What to work on. Write out nothing except the lines running from the one containing "Screen dimensions: 383x316" to the last line of the data, exactly as they stand.

Supplied material.
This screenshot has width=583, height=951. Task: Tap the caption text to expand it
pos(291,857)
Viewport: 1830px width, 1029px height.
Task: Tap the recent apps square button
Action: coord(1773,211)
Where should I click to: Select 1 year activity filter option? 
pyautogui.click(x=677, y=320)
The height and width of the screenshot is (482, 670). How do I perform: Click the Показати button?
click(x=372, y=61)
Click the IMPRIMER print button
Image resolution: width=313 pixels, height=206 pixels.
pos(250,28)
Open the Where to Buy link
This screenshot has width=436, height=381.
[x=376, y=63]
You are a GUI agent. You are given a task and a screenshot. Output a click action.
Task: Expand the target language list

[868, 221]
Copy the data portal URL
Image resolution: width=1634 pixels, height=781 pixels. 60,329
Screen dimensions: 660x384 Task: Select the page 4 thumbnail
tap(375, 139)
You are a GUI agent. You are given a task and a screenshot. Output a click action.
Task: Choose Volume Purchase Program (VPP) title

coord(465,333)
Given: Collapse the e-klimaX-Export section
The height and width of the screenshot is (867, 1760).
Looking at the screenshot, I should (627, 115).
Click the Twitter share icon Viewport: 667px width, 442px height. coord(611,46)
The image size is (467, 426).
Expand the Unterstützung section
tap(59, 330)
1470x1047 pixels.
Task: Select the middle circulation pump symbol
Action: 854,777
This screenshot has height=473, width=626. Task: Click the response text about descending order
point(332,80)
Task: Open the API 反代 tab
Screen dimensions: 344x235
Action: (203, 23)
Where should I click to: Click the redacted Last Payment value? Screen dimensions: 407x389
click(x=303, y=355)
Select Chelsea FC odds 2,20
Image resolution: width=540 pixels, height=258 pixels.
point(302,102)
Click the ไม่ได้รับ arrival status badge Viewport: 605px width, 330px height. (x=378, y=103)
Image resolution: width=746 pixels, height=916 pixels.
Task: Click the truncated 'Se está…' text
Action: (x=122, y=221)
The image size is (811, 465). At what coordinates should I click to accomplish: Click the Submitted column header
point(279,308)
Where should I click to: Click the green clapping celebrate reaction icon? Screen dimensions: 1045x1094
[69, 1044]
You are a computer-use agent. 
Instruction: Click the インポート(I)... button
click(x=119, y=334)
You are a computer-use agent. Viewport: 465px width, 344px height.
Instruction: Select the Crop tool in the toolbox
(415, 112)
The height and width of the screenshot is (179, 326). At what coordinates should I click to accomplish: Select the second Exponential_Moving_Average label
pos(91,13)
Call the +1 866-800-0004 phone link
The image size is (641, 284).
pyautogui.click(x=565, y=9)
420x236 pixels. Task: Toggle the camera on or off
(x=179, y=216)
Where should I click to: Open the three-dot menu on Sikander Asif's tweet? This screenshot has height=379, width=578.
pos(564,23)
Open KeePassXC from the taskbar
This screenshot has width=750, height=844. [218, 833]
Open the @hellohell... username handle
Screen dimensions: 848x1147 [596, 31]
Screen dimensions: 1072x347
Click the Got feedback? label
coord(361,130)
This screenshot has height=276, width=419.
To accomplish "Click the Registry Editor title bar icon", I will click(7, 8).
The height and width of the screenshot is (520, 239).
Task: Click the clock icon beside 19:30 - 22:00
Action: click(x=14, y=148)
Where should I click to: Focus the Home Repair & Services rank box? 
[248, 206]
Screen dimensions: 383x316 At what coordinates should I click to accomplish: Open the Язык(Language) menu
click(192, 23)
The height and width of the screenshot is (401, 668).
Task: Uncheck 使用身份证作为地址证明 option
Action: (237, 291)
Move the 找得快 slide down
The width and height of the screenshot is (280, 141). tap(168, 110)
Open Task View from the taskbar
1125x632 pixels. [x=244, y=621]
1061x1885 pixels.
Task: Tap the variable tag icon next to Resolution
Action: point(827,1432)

Response below.
Screen dimensions: 383x316 At what coordinates should I click to accomplish: Open the Язык(Language) menu
click(192, 23)
The height and width of the screenshot is (401, 668).
Task: Uncheck 使用身份证作为地址证明 option
Action: (237, 291)
Move the 找得快 slide down
The width and height of the screenshot is (280, 141). tap(168, 110)
Open Task View from the taskbar
1125x632 pixels. [x=244, y=621]
1061x1885 pixels.
Task: Tap the variable tag icon next to Resolution
Action: point(827,1432)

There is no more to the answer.